“Now cracks a noble heart.
Good-night, sweet prince;
And flights of angels sing thee to thy rest.”
Tuesday I had my senior horse, Tristan, humanely euthanized. With cooperation from the landowner and my vet, I was able to walk to the back of the property where he could quietly and with little drama, be allowed to cross the Rainbow Bridge.
As we walked there, near the end of our journey, two hawks came down and circled us. Probably a mated pair, giving their support and reminding me to lean on Grenwinae. I was fortunate that Grenwinae took off from work because it was so, so very hard.
Grenwinae told me afterwards that when he was giving him Reiki, he replied he was tired of having to do his job (looking after the pony girls) and was ready for his well deserved rest.

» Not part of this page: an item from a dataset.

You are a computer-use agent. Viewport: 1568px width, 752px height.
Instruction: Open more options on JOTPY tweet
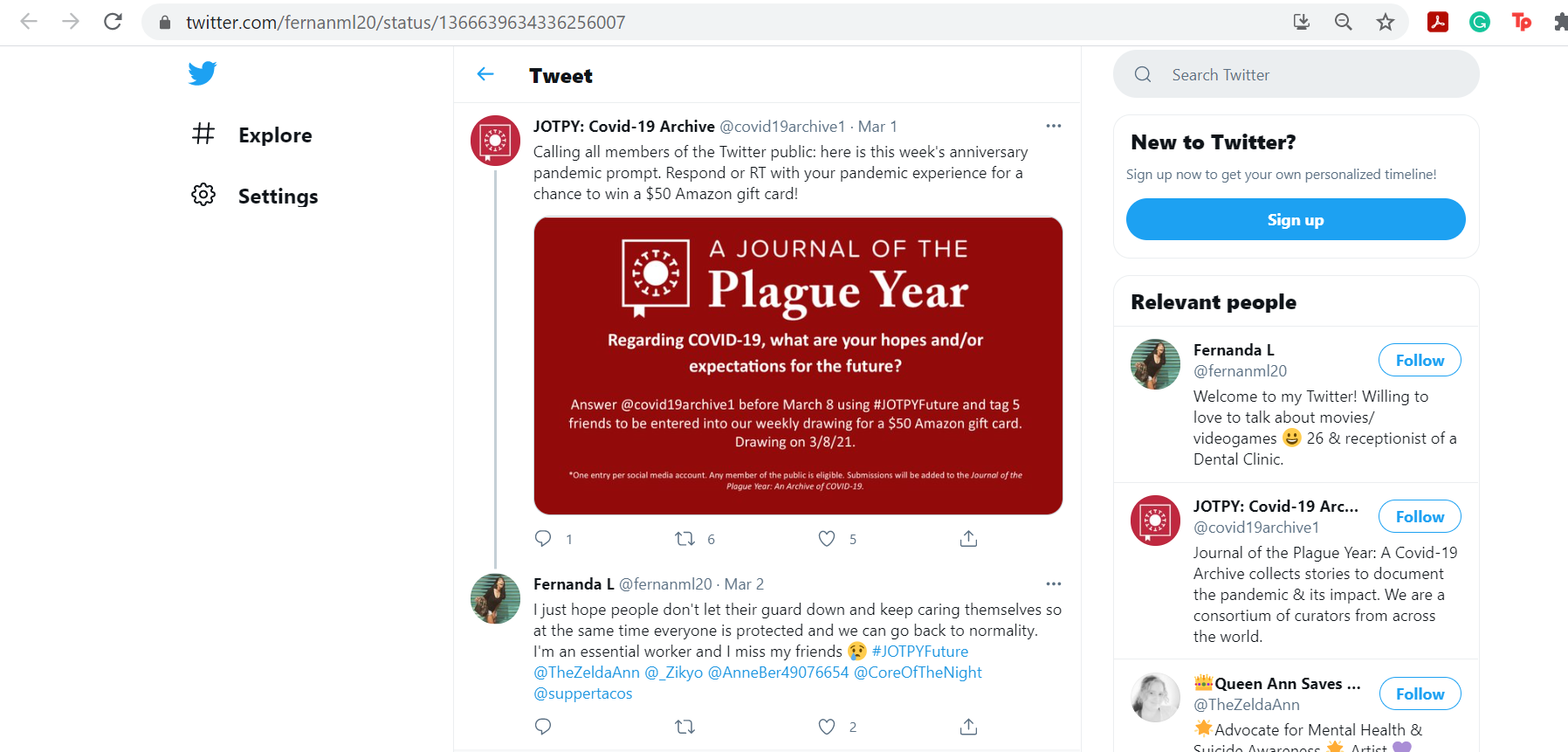tap(1054, 126)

He came to me half starved, probably about 600 pounds underweight the victim of a selfish teenager (shown below) with the dent on his nose where a halter had compressed his skin. This photo was from a few days after I fed him up. For those with experienced eyes, you can see the weight loss in the neck and legs; winter coat and the angle I took this photo conceals the backbone and ribs that were evident:
He was a horse I needed that I didn’t know I needed. He stood by me, teaching me things, and telling me that I could do this. He was the only horse I have ever seen canter with using three legs, and the weight bearing hind leg was off the ground! He could levitate when he wanted but generally he just liked to poke around, heavy on the forehand and convince beginner riders he wasn’t capable of much more.
Even when times were tough he was giving me his all with a huge shoulder to lean and cry on. He showed me how to tough it up and take it on the chin, even if that meant leaning on the ropes, waiting for the bell to ring.
Like most Thoroughbreds, his heart was bigger then his brain. He was stoic through a lot of pain. When he fractured his pelvis, I had doubts he would ever walk again and he proved me wrong. He would and could endure. The day he took his first step outside of the stall into his expanded recovery paddock, I literally wept tears of joy.
However, these last five years the melanomas (which is common in gray horses) were causing him a lot of pain and had doubled in size. These were located under his tail and on his penis, as well as (an educated guess) they were inside and also growing.
Twice these had burst and required antibiotics and constant cleanings to drain the foul smelling oily tar, puss and blood they produced. I was glad to care for him, but the reality is there is no cure for Melanomas in horses and it was just something to endure, like his other injuries and failing immune system.
This last year I could not keep weight on him and this last three months, ribs were showing and weight continued to be dropped. The dew poisoning around his hooves, which he had never been able to get rid of, had increased in size and in sensitivity.
Two weeks ago I was finding blood in his stools.
Although he looked alert and was still eating, I didn’t know if I would come out to find him dead or dying. I didn’t have competent help at the barn to call me; my vet is 45 minutes away. We were out of town more and more. It became a daily worry what state I would find when I arrived at the barn.
He ended up hurting himself on the fence so this last week I had kept him up at the barn and separated, though he could still see his pony girls. In hindsight, this gave me time and peace of mind to reconnect and say a long goodbye. To spoil him with extra care, treats and grooming.
But it also cemented the inner knowledge I would need to make the Adult Decision we all have to make as pet owners.
This picture (below) was taken a few days before the passing of my mare due to illness about 8 years ago. He was her constant companion as you can see.
He can run with her now.
Swift speed to you my dear boy and may you find pastures full of plenty mares all needing their Hero. They are calling for you. Go my sweet, silly boy.